You’ve probably read a handful of articles warning you about stress. It’s bad for your body. It’s bad for your metabolism. It shortens your life expectancy, affects the quality of your relationships. . . . In other words, stress is not your friend. You probably don’t need science to tell you that, anyway; stress is super uncomfortable!
I’m not here to tell you how to inoculate yourself against stress. I’m here to say that stress can be your friend, as long as you let it live through its natural life cycle. As I’ve mentioned before, twin sisters Amelia and Emily Nagoski’s new book Burnout: The Secret to Unlocking the Stress Cycle has totally changed the way I think about my least favorite emotion. And they explain that it’s when your “stress cycle” doesn’t ever end, that your body starts to suffer.
So, what is a stress cycle, and how does one complete it?
Your body gets flooded with stress hormones for a good reason. All your emotions are there for a reason, after all. Stress is a little like anger. Anger isn’t the most comfortable sensation to feel, but it’s serving a purpose—it safeguards our sense of justice, and protects us from people who want to trample on that.

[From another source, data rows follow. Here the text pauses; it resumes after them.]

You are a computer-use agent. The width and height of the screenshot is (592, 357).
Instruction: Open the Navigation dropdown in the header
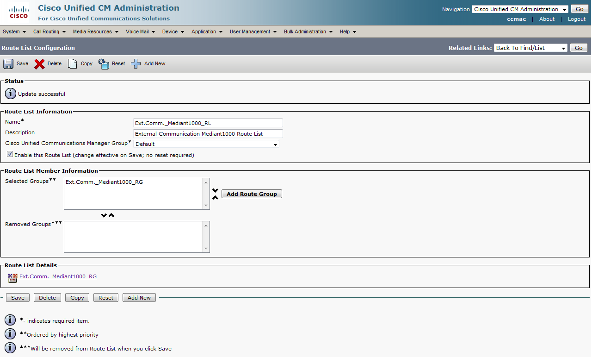click(x=520, y=9)
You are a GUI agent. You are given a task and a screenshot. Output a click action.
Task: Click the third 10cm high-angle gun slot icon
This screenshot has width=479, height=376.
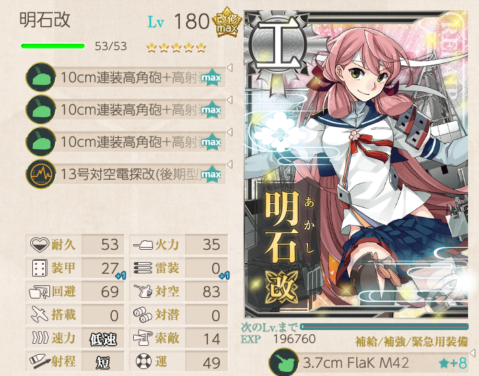[40, 142]
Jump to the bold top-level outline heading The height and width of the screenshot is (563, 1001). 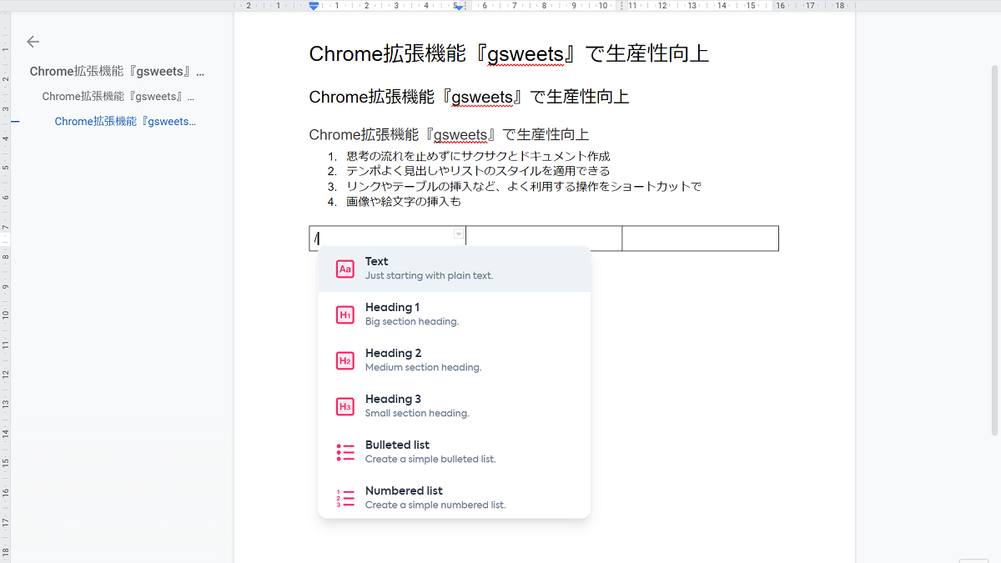click(x=117, y=72)
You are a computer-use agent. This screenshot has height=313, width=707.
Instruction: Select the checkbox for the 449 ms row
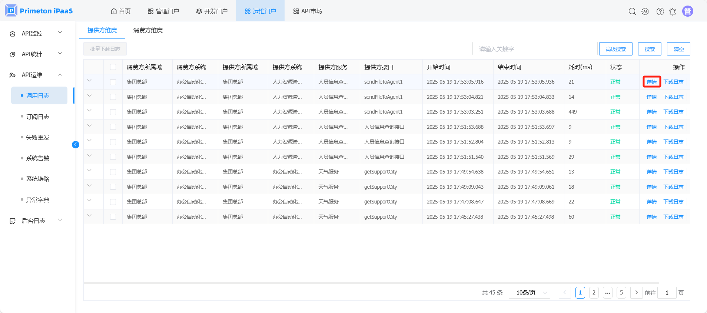coord(113,112)
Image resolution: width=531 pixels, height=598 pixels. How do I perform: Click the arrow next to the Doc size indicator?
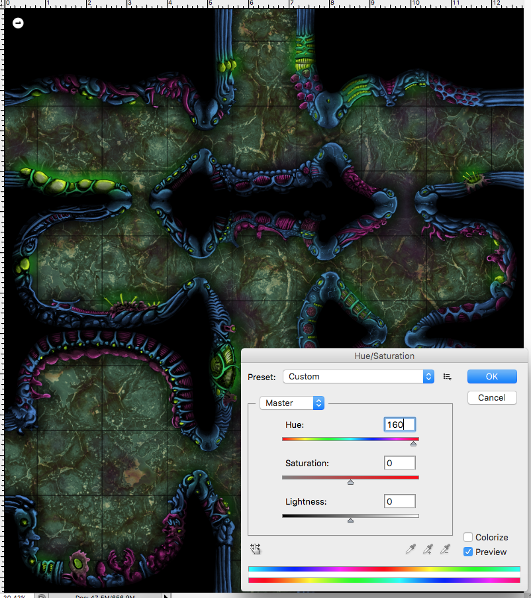tap(166, 595)
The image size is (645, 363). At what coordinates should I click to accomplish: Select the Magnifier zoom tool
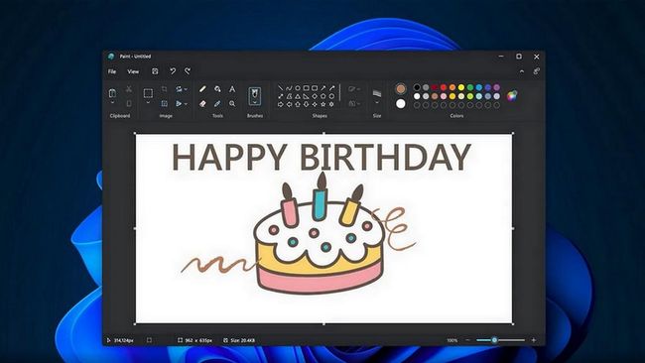coord(232,103)
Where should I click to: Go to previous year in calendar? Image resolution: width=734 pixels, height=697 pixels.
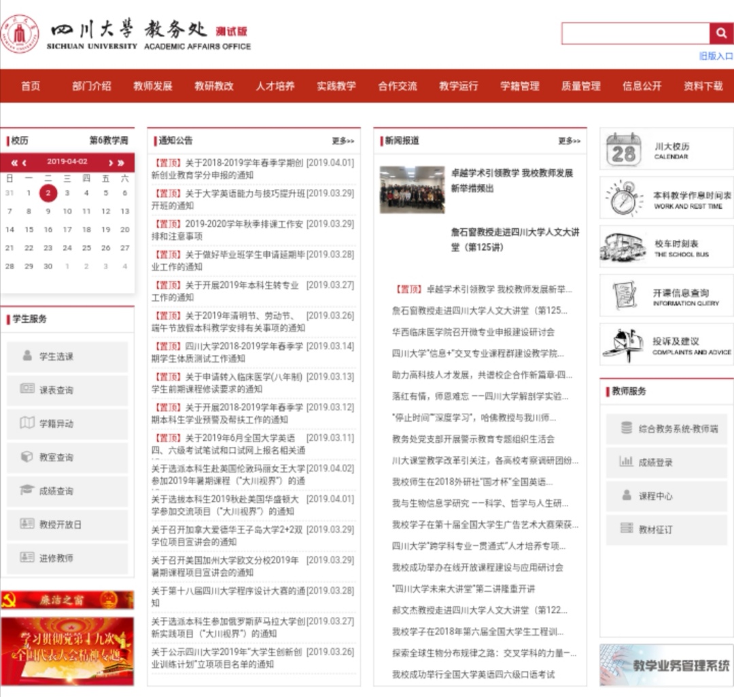(x=14, y=162)
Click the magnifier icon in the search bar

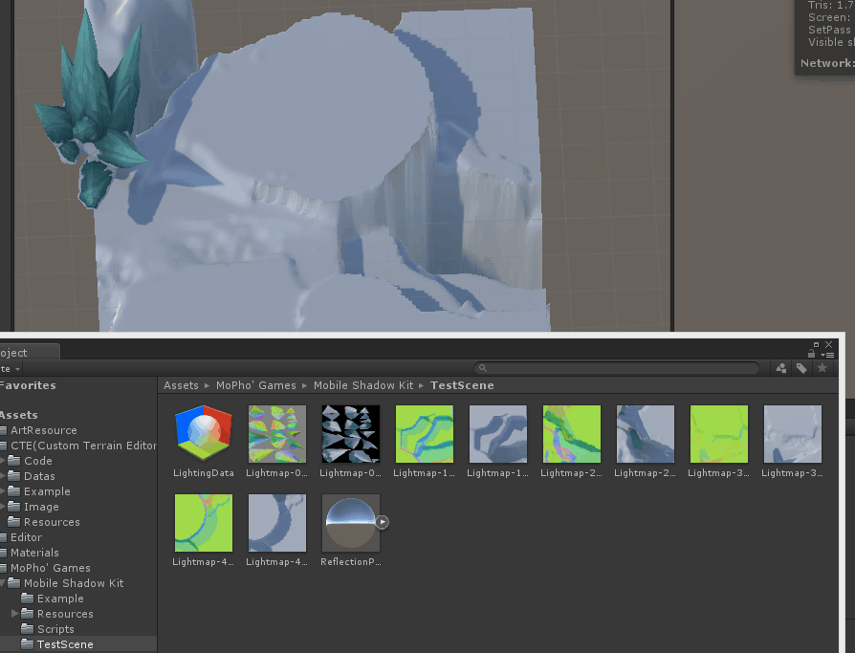point(482,367)
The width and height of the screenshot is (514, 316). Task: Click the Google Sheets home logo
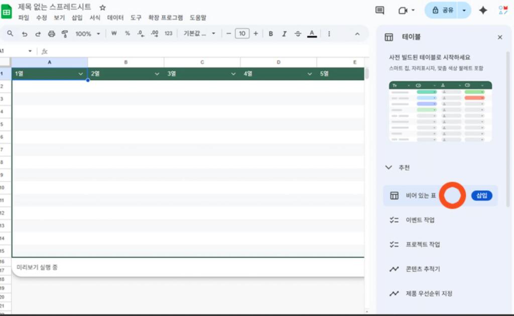pyautogui.click(x=8, y=12)
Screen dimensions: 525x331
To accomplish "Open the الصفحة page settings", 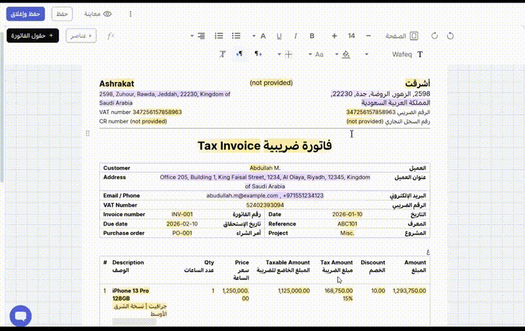I will (401, 36).
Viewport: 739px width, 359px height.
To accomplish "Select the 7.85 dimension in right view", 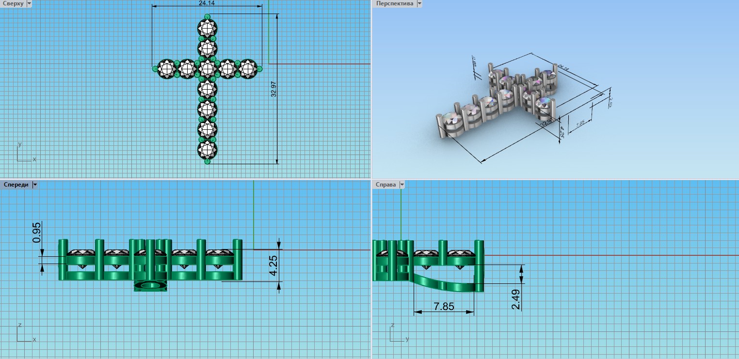I will pos(443,307).
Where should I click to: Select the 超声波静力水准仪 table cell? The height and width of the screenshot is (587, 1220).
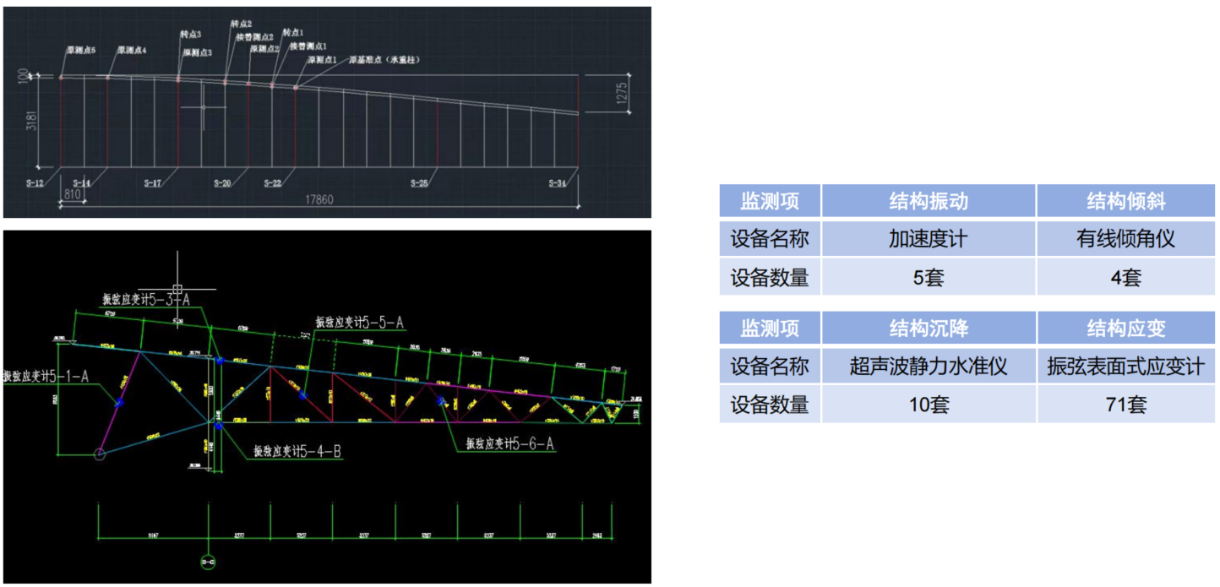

Anger that goes on and on without a purpose is a problem, but a burst of appropriate anger at an unjust situation? We shouldn’t be so quick to turn off that emotion or we’ll risk missing what it’s telling us.
Similarly, stress is supposed to protect us. As Emily Nagoski tells NPR,
"Our physiological stress response is very well designed to help us survive short-term acute stressors, like being chased by a lion. When you see the lion, your body floods with adrenaline and cortisol and glycogen all in preparation to help you engage in a behavior to help save your life. In this case, it's going to be running."
So after the stress response has completed—after you escape the lion—what happens then? You might celebrate with your loved ones, or you shout in triumph, or you fall on the bed and cry your eyes out, or you wrap your family up in a hug. You do something—you do something physical. Biochemically, Nagoski says, "that activity signals to your body that you're safe now. Your stress isn't needed anymore, and the cycle is complete."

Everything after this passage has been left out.